◆ CHALLENGE: Copy the following lines verbatim, omitting the pictures.

◆ SUPPLIED INFORMATION:
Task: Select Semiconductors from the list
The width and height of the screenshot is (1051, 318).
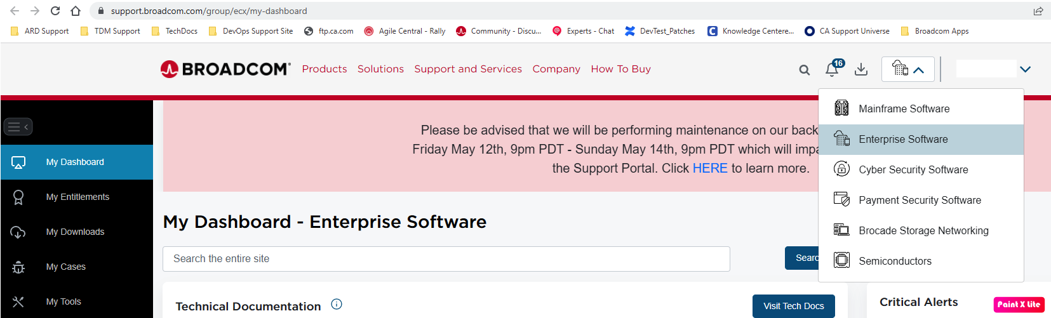Action: point(895,261)
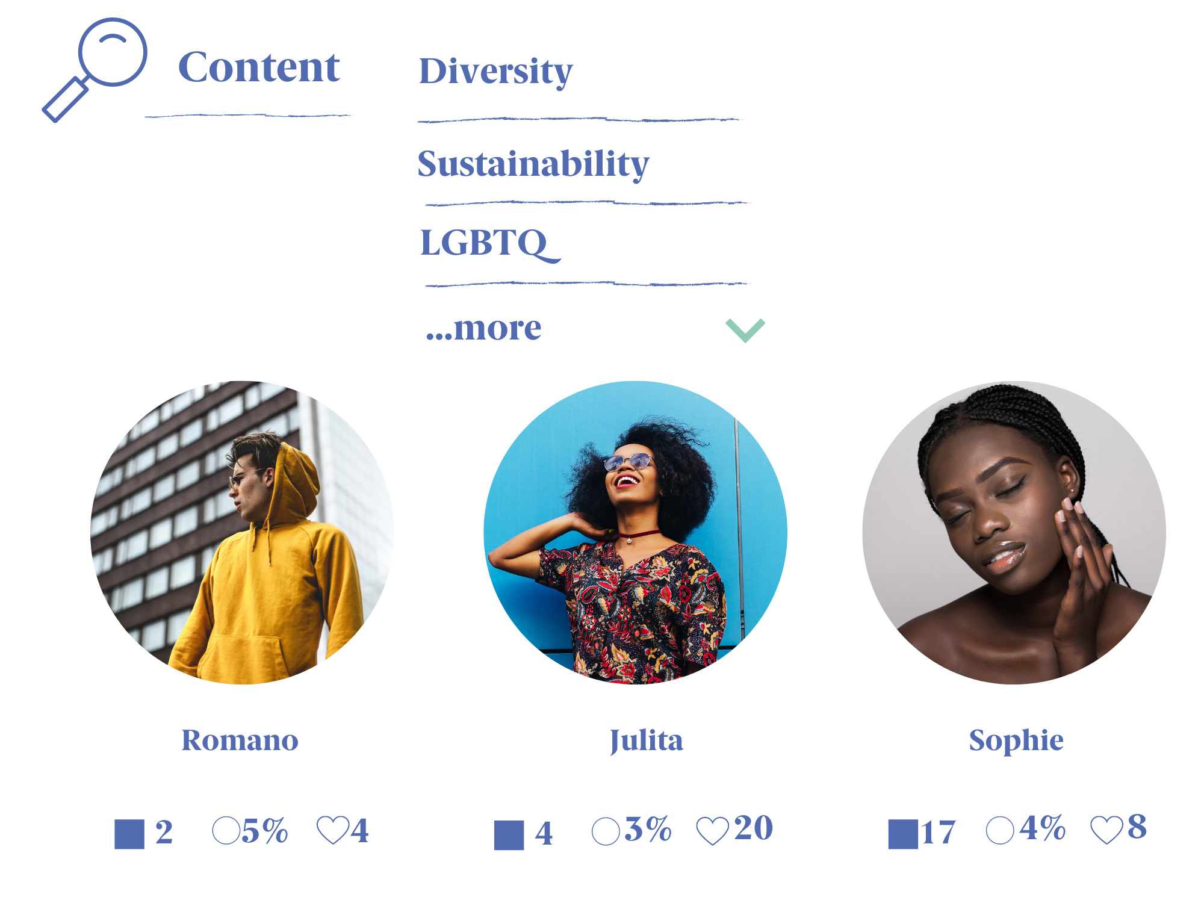Open Romano's profile name link
Screen dimensions: 1204x903
pyautogui.click(x=240, y=740)
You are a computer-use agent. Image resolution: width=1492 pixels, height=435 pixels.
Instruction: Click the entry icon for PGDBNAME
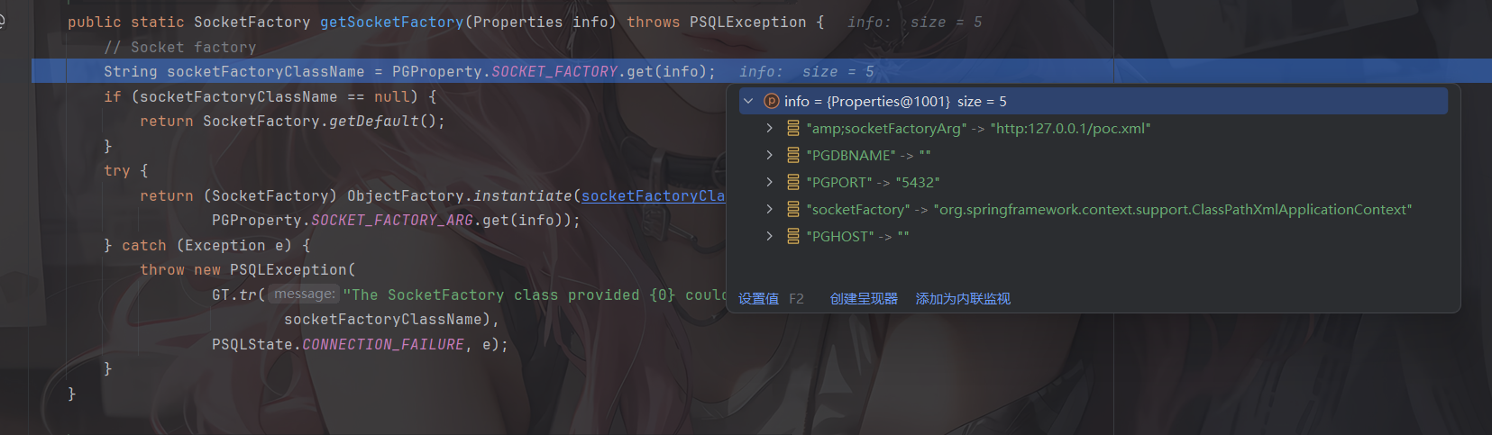pos(793,156)
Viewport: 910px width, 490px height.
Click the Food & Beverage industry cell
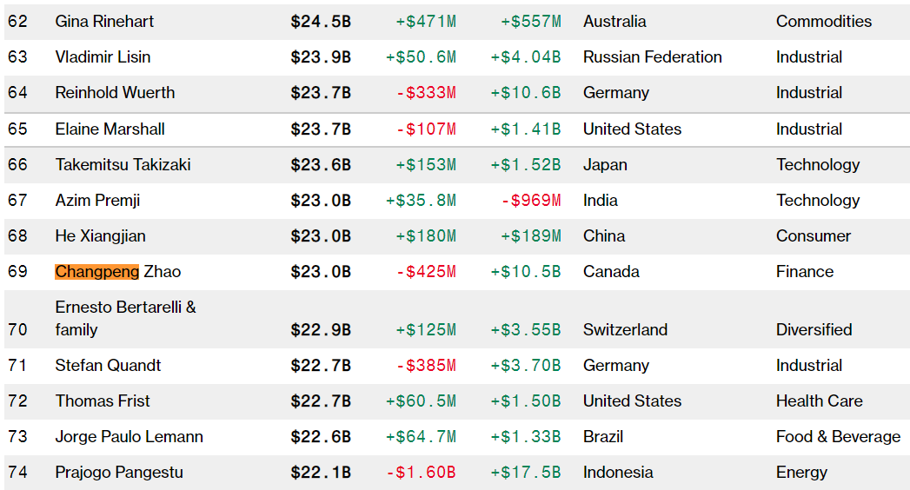pyautogui.click(x=838, y=436)
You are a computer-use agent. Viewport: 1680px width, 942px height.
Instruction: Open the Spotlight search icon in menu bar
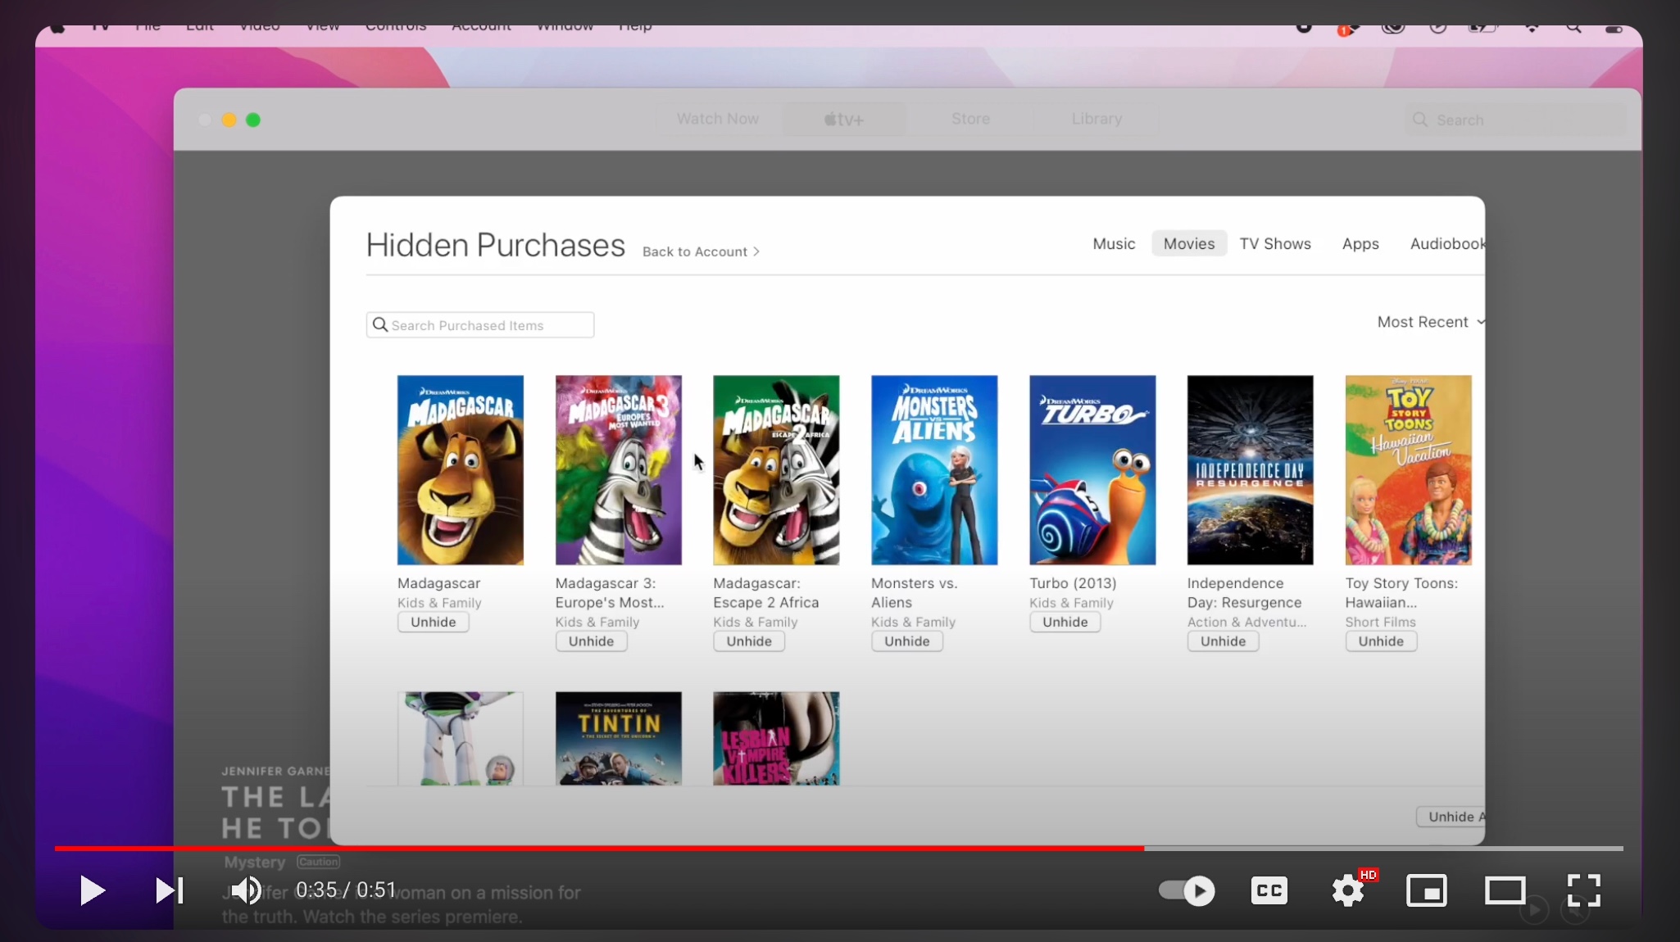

◆ ANSWER TO THIS EXERCISE:
Task: Select Semiconductors from the list
The width and height of the screenshot is (1051, 318).
Action: point(895,261)
Open Romano's profile name link
Screen dimensions: 1204x903
pyautogui.click(x=240, y=740)
You are a computer-use agent. Image resolution: width=1492 pixels, height=435 pixels.
Instruction: Click the entry icon for PGDBNAME
pos(793,156)
Viewport: 910px width, 490px height.
Click the Food & Beverage industry cell
pyautogui.click(x=838, y=436)
You are a computer-use agent. Viewport: 1680px width, 942px height.
Instruction: Open the Spotlight search icon in menu bar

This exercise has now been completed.